Even with recent reforms, copayments remain a silent threat to the four pillars model of financing. If you mandate a medical savings scheme with copayments acting as price signals, you accept the risk that rising copayments will restrict access to both necessary and unnecessary care. With copayments and a steady movement of doctors away from the hospital care of the 85% of Singaporeans who live in public housing, Singapore has created a two-class health care system based on a range of amenities tied to charges in public hospitals. Wealth buys more amenities.

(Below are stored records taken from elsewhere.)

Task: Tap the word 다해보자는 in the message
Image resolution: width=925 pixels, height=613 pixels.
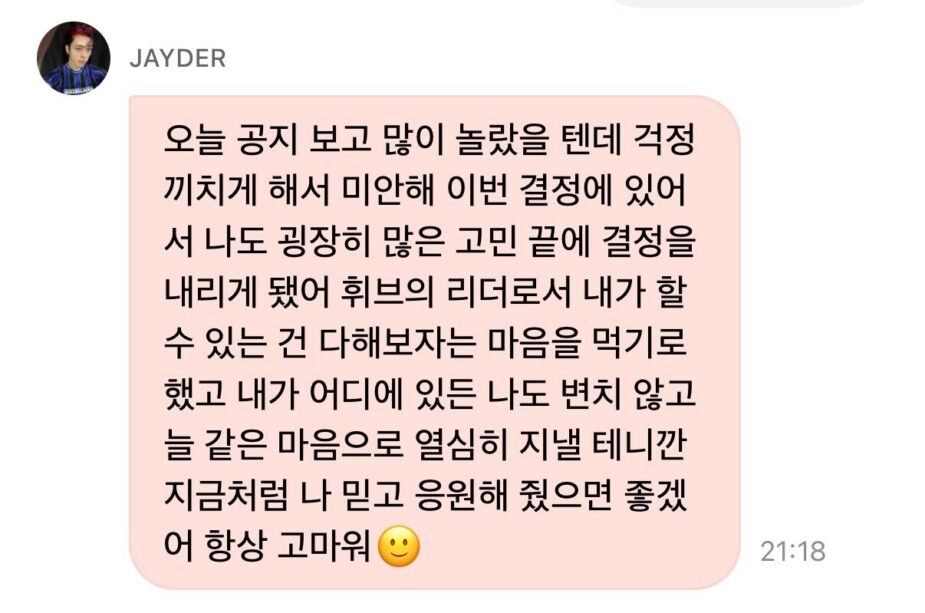Action: click(396, 343)

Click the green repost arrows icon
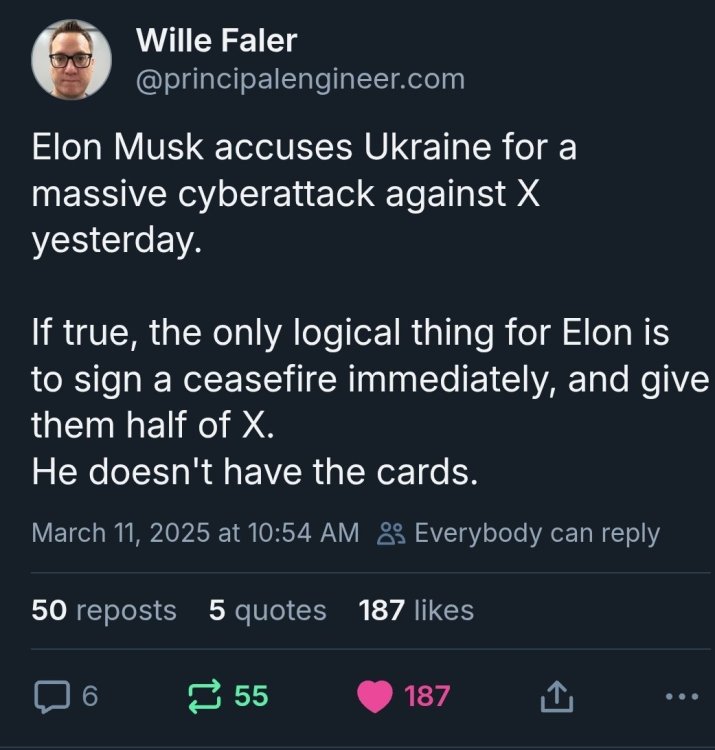pyautogui.click(x=206, y=696)
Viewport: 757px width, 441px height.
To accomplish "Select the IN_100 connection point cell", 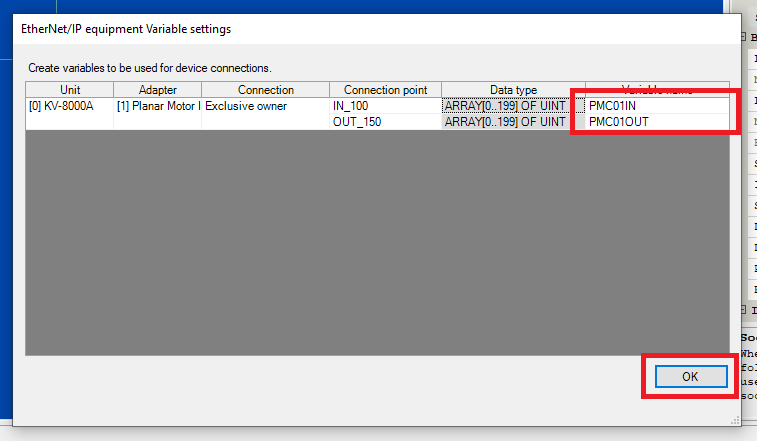I will (385, 105).
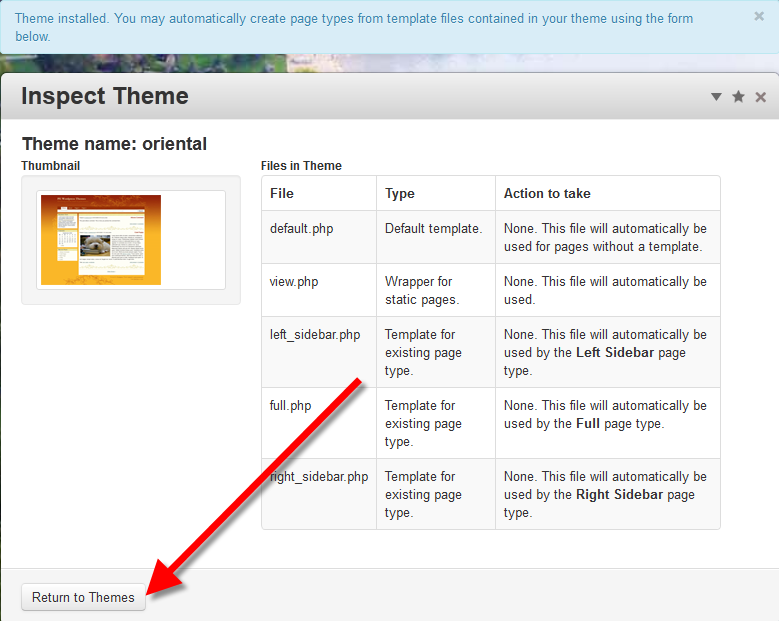
Task: Click the 'Action to take' column header
Action: pos(547,193)
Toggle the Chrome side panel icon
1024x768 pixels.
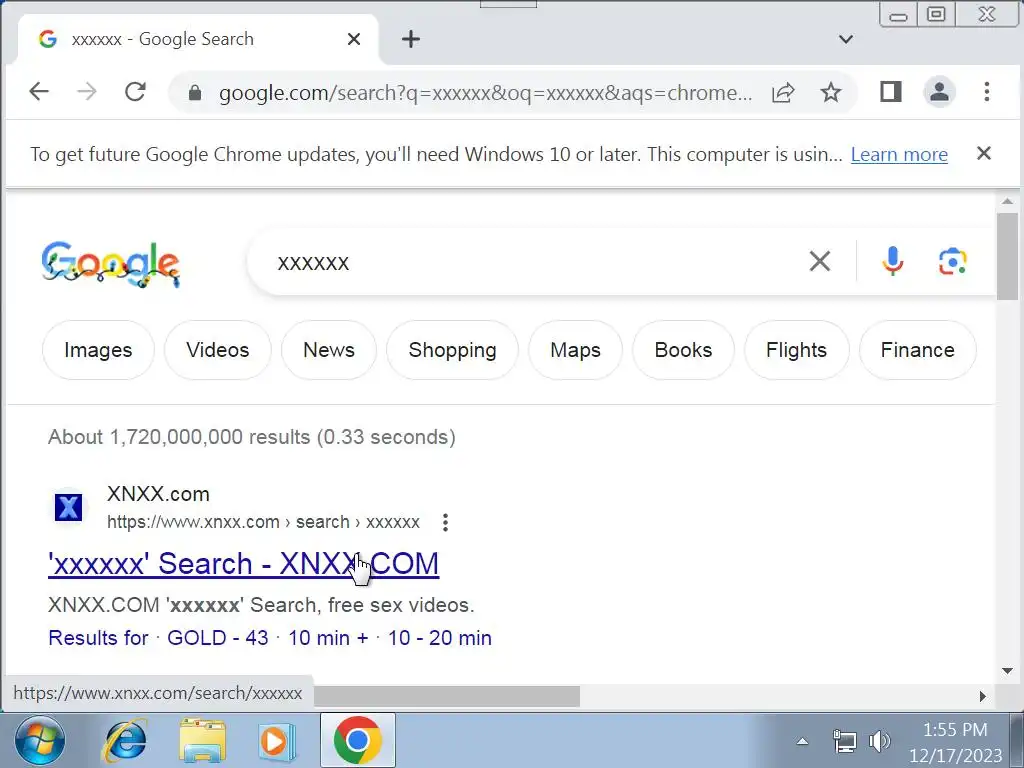click(891, 92)
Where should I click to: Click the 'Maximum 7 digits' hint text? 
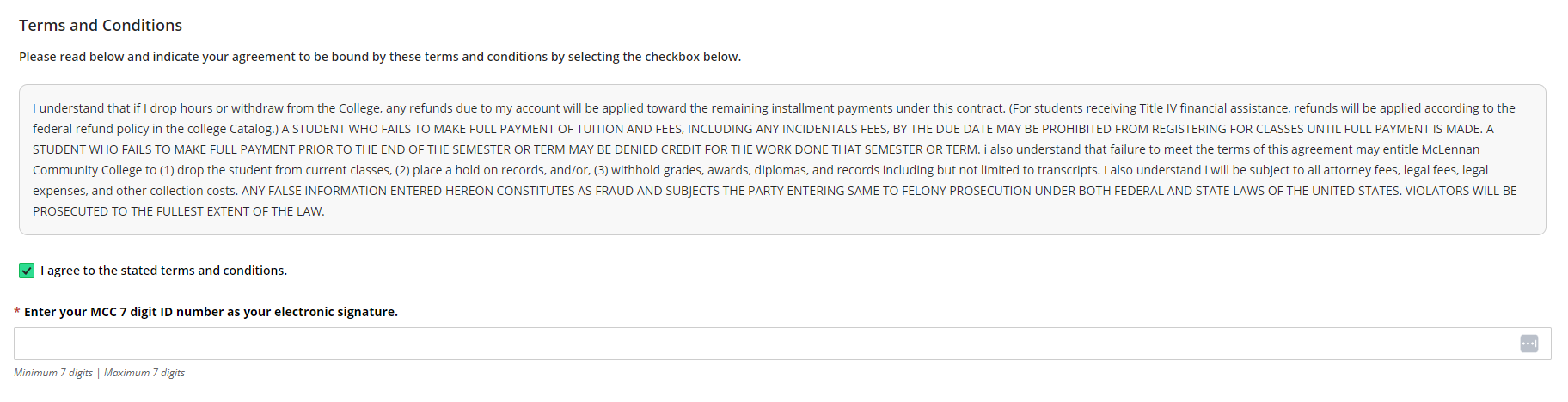(144, 373)
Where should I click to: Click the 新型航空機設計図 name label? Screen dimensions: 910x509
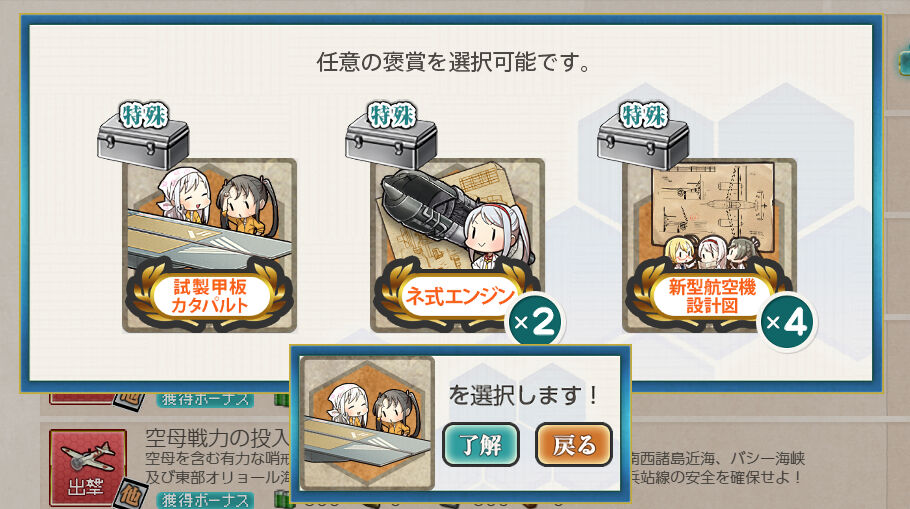tap(712, 296)
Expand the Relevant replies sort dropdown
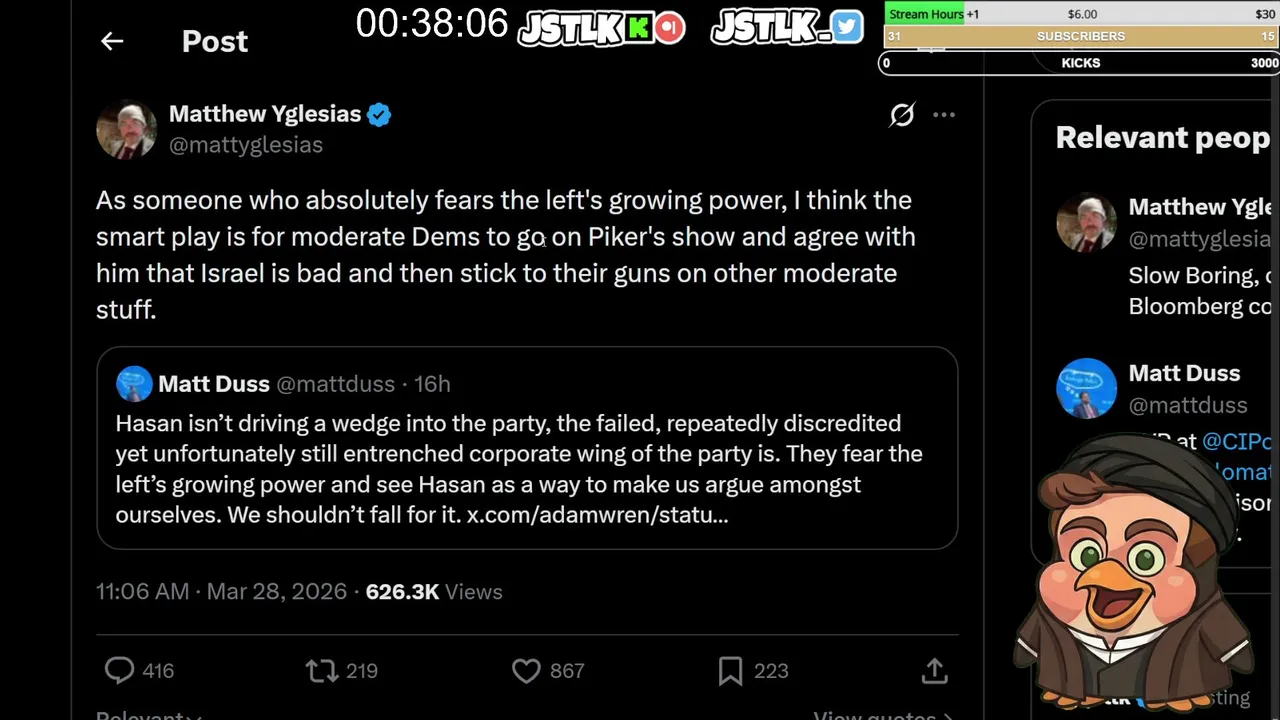1280x720 pixels. [x=148, y=714]
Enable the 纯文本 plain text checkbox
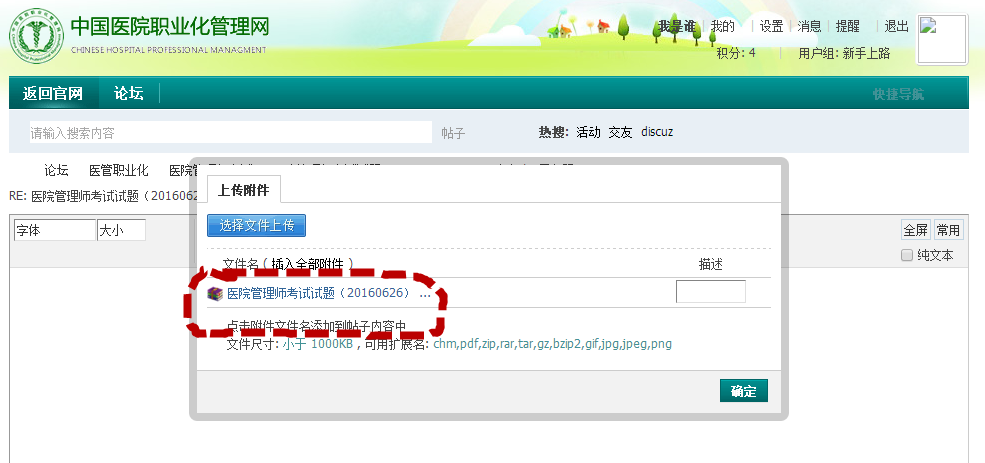Image resolution: width=985 pixels, height=463 pixels. (907, 255)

What does Haseltine’s book tell Australian politicians? If we were looking for a health financing system that made sense for its sustainability in both 1990 and 2013, Singapore stands out. To get to a similar position, Australia cannot delay reforms to doctor payment, quality-driven hospital reimbursement and price transparency. Affordable health insurance to deal with chronic illness, ageing and disability beyond age 65 years will be a massive challenge until we consider how Singapore’s four pillars model could inform a revamped health and social insurance system in Australia.

And then we have to find political leaders who eschew populist rhetoric and random tinkering, and who can tell us how they intend to achieve affordable excellence in care — a problem that Singapore has never experienced.

Provenance:

Not commissioned; not externally peer reviewed.